Page excerpt:
Content starts
When creating or updating an entity with a duplicate unique key (such as name),
the API bubbled up a raw UniqueViolationError directly to the client, resulting
in 400 Bad Request responses that leaked internal database details including
table names, constraint names, and row data from the DETAIL field.

Solution

Introduced a centralized error handling mechanism for uniqueness violations:

  • utils.handle_duplicate_error — a new utility function that catches
    UniqueViolationError exceptions from asyncpg
  • Detail Parsing — uses regex to safely extract the conflicting key name
    and value from the database error, returning a clean message:
    "An entity with [column] '[value]' already exists."
  • Standardized Status Codes — responses now correctly return 409 Conflict
    instead of generic 400 Bad Request
  • Full Coverage — applied across all primary entity creation and update routers

Changes Made

  • api/app/utils/utils.py — added handle_duplicate_error with regex parsing
  • api/app/v1/endpoints/create/ — Thing, Sensor, Location, ObservedProperty,
    FeaturesOfInterest, Network
  • api/app/v1/endpoints/update/ — Thing, Sensor, Location, ObservedProperty,
    FeaturesOfInterest, Network

Verification

Scenario Before After
POST duplicate name 400 + raw DB error 409 + clean message
PATCH rename to existing 400 + constraint details 409 + clean message
Raw constraint names visible Yes No

Before

{
  "code": 400,
  "type": "error",
  "message": "duplicate key value violates unique constraint \"unique_location_name\"\nDETAIL: Key (name)=(location name 1) already exists."
Content ends
What needs to be done:
Can you transcribe the write-up on duplicate-key errors from "When creating or" to "the DETAIL field."? The records that follow come from a separate source.

Given records:
Content starts
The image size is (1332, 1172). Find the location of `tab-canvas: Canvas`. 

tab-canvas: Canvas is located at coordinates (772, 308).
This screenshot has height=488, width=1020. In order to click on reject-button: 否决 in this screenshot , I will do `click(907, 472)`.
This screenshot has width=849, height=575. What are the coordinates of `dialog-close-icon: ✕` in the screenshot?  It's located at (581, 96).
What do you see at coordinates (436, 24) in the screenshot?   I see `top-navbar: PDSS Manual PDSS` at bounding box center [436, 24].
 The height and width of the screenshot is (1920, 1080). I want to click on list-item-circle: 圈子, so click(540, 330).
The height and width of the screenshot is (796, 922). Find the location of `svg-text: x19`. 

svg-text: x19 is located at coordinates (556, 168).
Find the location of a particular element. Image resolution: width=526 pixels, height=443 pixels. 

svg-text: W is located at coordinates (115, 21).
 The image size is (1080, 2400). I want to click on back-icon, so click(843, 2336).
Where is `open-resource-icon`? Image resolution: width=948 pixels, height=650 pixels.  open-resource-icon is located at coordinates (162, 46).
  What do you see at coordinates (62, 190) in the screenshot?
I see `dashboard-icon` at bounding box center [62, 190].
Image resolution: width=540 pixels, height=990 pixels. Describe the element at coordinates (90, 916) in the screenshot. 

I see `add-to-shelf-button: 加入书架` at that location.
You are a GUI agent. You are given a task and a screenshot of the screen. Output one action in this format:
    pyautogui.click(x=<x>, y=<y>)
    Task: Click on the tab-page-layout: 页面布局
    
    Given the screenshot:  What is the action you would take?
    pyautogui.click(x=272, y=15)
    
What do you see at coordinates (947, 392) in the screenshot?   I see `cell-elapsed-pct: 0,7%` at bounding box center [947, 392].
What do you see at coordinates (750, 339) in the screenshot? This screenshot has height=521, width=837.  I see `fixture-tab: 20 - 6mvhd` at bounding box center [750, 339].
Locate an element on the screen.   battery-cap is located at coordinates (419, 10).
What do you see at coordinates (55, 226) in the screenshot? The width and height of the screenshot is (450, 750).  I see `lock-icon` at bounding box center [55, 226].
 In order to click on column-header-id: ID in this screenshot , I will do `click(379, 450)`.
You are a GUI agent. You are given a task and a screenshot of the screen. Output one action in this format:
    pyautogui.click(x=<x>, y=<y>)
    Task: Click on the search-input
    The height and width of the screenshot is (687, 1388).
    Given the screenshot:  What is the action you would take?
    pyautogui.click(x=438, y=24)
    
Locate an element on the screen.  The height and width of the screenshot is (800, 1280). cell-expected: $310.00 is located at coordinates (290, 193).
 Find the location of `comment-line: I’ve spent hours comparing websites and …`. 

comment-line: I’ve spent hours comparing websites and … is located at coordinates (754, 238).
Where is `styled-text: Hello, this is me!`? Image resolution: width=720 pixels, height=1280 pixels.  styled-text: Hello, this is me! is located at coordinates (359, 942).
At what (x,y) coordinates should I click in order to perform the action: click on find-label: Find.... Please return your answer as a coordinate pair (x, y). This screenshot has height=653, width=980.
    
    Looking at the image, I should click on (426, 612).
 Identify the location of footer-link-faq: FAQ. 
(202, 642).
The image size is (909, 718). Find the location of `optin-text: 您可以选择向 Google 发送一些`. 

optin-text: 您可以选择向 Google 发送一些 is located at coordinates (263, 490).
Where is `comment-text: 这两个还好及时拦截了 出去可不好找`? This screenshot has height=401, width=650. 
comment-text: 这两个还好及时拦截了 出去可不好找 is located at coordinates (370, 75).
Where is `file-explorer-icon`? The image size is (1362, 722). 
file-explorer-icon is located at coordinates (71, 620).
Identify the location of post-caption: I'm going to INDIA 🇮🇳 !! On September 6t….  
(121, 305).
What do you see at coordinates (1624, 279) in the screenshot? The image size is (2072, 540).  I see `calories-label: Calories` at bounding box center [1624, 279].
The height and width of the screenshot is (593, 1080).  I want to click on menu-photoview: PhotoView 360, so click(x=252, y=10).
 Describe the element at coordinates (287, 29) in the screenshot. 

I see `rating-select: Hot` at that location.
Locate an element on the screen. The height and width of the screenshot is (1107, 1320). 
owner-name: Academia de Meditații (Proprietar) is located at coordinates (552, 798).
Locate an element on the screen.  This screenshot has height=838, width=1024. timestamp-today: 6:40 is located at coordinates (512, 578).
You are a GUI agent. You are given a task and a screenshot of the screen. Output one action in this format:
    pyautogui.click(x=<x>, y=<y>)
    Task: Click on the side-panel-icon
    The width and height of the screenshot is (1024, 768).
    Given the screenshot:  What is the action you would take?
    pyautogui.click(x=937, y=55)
Content ends
Exercise output:
When creating or updating an entity with a duplicate unique key (such as name),
the API bubbled up a raw UniqueViolationError directly to the client, resulting
in 400 Bad Request responses that leaked internal database details including
table names, constraint names, and row data from the DETAIL field.